## START

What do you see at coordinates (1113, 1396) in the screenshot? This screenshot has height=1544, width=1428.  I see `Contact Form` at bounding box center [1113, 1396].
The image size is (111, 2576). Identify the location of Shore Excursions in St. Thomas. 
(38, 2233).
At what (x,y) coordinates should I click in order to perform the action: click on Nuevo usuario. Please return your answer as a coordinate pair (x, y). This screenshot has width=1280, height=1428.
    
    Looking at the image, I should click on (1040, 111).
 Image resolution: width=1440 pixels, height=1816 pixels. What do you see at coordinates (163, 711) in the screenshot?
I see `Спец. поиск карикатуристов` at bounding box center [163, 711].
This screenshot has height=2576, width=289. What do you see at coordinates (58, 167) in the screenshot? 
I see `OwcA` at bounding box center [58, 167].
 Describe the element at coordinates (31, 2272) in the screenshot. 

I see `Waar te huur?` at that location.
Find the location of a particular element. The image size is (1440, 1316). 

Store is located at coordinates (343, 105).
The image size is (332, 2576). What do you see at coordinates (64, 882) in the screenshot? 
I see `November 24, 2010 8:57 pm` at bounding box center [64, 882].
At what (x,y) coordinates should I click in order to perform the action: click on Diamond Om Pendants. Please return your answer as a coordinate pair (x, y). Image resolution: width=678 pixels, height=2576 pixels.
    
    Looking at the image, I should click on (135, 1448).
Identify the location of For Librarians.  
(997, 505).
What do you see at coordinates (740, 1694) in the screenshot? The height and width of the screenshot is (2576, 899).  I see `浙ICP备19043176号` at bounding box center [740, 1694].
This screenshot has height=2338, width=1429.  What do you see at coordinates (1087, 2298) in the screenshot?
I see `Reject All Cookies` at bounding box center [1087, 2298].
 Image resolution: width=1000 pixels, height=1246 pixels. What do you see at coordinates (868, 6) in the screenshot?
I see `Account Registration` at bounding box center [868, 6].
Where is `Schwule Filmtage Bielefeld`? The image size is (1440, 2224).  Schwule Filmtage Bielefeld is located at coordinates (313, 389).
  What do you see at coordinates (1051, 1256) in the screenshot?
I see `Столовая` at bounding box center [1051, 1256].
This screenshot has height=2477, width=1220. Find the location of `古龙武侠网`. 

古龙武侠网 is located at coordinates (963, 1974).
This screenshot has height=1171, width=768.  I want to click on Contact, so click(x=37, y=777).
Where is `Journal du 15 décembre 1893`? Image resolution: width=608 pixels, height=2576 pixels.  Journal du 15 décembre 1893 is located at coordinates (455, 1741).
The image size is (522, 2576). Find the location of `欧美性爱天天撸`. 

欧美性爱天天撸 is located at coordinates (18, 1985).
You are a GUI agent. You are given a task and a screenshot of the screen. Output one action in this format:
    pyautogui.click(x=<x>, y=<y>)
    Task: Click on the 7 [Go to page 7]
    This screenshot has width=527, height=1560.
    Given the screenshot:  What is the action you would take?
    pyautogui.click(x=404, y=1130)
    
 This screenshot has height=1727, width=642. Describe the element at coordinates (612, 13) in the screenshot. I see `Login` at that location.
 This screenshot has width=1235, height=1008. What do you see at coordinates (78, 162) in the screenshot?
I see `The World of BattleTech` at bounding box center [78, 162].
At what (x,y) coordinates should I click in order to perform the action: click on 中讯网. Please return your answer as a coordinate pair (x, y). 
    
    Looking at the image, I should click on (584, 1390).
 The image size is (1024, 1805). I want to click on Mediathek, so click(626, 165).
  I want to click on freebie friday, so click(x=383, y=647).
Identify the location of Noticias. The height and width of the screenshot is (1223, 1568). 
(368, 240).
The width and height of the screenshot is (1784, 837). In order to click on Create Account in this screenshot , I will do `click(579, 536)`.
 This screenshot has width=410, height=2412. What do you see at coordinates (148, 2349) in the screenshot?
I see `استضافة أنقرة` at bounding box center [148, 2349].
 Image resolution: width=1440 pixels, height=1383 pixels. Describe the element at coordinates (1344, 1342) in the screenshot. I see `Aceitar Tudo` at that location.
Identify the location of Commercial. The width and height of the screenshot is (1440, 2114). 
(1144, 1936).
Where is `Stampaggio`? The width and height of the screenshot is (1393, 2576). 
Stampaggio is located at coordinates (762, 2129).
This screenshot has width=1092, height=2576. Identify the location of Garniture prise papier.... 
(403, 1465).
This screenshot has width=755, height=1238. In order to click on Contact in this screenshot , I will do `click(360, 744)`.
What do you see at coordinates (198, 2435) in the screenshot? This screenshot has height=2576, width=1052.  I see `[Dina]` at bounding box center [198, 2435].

## END

Can you lay out every line of the listing above as a Markdown table with the columns Row and Line, leaving out blank lines?

* _RESULT OF THIS EXERCISE_:
| Row | Line |
|---|---|
| 1 | What do you see at coordinates (1113, 1396) in the screenshot? This screenshot has height=1544, width=1428.  I see `Contact Form` at bounding box center [1113, 1396]. |
| 2 | The image size is (111, 2576). Identify the location of Shore Excursions in St. Thomas.  |
| 3 | (38, 2233). |
| 4 | At what (x,y) coordinates should I click in order to perform the action: click on Nuevo usuario. Please return your answer as a coordinate pair (x, y). This screenshot has width=1280, height=1428. |
| 5 |     Looking at the image, I should click on (1040, 111). |
| 6 |  Image resolution: width=1440 pixels, height=1816 pixels. What do you see at coordinates (163, 711) in the screenshot? |
| 7 | I see `Спец. поиск карикатуристов` at bounding box center [163, 711]. |
| 8 | This screenshot has height=2576, width=289. What do you see at coordinates (58, 167) in the screenshot?  |
| 9 | I see `OwcA` at bounding box center [58, 167]. |
| 10 |  Describe the element at coordinates (31, 2272) in the screenshot.  |
| 11 | I see `Waar te huur?` at that location. |
| 12 | Find the location of a particular element. The image size is (1440, 1316).  |
| 13 | Store is located at coordinates (343, 105). |
| 14 | The image size is (332, 2576). What do you see at coordinates (64, 882) in the screenshot?  |
| 15 | I see `November 24, 2010 8:57 pm` at bounding box center [64, 882]. |
| 16 | At what (x,y) coordinates should I click in order to perform the action: click on Diamond Om Pendants. Please return your answer as a coordinate pair (x, y). Image resolution: width=678 pixels, height=2576 pixels. |
| 17 |     Looking at the image, I should click on (135, 1448). |
| 18 | Identify the location of For Librarians.   |
| 19 | (997, 505). |
| 20 | What do you see at coordinates (740, 1694) in the screenshot? The height and width of the screenshot is (2576, 899).  I see `浙ICP备19043176号` at bounding box center [740, 1694]. |
| 21 | This screenshot has height=2338, width=1429.  What do you see at coordinates (1087, 2298) in the screenshot? |
| 22 | I see `Reject All Cookies` at bounding box center [1087, 2298]. |
| 23 |  Image resolution: width=1000 pixels, height=1246 pixels. What do you see at coordinates (868, 6) in the screenshot? |
| 24 | I see `Account Registration` at bounding box center [868, 6]. |
| 25 | Where is `Schwule Filmtage Bielefeld`? The image size is (1440, 2224).  Schwule Filmtage Bielefeld is located at coordinates (313, 389). |
| 26 |   What do you see at coordinates (1051, 1256) in the screenshot? |
| 27 | I see `Столовая` at bounding box center [1051, 1256]. |
| 28 | This screenshot has height=2477, width=1220. Find the location of `古龙武侠网`.  |
| 29 | 古龙武侠网 is located at coordinates (963, 1974). |
| 30 | This screenshot has height=1171, width=768.  I want to click on Contact, so click(x=37, y=777). |
| 31 | Where is `Journal du 15 décembre 1893`? Image resolution: width=608 pixels, height=2576 pixels.  Journal du 15 décembre 1893 is located at coordinates (455, 1741). |
| 32 | The image size is (522, 2576). Find the location of `欧美性爱天天撸`.  |
| 33 | 欧美性爱天天撸 is located at coordinates (18, 1985). |
| 34 | You are a GUI agent. You are given a task and a screenshot of the screen. Output one action in this format: |
| 35 |     pyautogui.click(x=<x>, y=<y>) |
| 36 |     Task: Click on the 7 [Go to page 7] |
| 37 |     This screenshot has width=527, height=1560. |
| 38 |     Given the screenshot:  What is the action you would take? |
| 39 |     pyautogui.click(x=404, y=1130) |
| 40 |  This screenshot has height=1727, width=642. Describe the element at coordinates (612, 13) in the screenshot. I see `Login` at that location. |
| 41 |  This screenshot has width=1235, height=1008. What do you see at coordinates (78, 162) in the screenshot? |
| 42 | I see `The World of BattleTech` at bounding box center [78, 162]. |
| 43 | At what (x,y) coordinates should I click in order to perform the action: click on 中讯网. Please return your answer as a coordinate pair (x, y).  |
| 44 |     Looking at the image, I should click on (584, 1390). |
| 45 |  The image size is (1024, 1805). I want to click on Mediathek, so click(626, 165). |
| 46 |   I want to click on freebie friday, so click(x=383, y=647). |
| 47 | Identify the location of Noticias. The height and width of the screenshot is (1223, 1568).  |
| 48 | (368, 240). |
| 49 | The width and height of the screenshot is (1784, 837). In order to click on Create Account in this screenshot , I will do `click(579, 536)`. |
| 50 |  This screenshot has width=410, height=2412. What do you see at coordinates (148, 2349) in the screenshot? |
| 51 | I see `استضافة أنقرة` at bounding box center [148, 2349]. |
| 52 |  Image resolution: width=1440 pixels, height=1383 pixels. Describe the element at coordinates (1344, 1342) in the screenshot. I see `Aceitar Tudo` at that location. |
| 53 | Identify the location of Commercial. The width and height of the screenshot is (1440, 2114).  |
| 54 | (1144, 1936). |
| 55 | Where is `Stampaggio`? The width and height of the screenshot is (1393, 2576).  |
| 56 | Stampaggio is located at coordinates (762, 2129). |
| 57 | This screenshot has width=1092, height=2576. Identify the location of Garniture prise papier....  |
| 58 | (403, 1465). |
| 59 | This screenshot has width=755, height=1238. In order to click on Contact in this screenshot , I will do `click(360, 744)`. |
| 60 | What do you see at coordinates (198, 2435) in the screenshot? This screenshot has height=2576, width=1052.  I see `[Dina]` at bounding box center [198, 2435]. |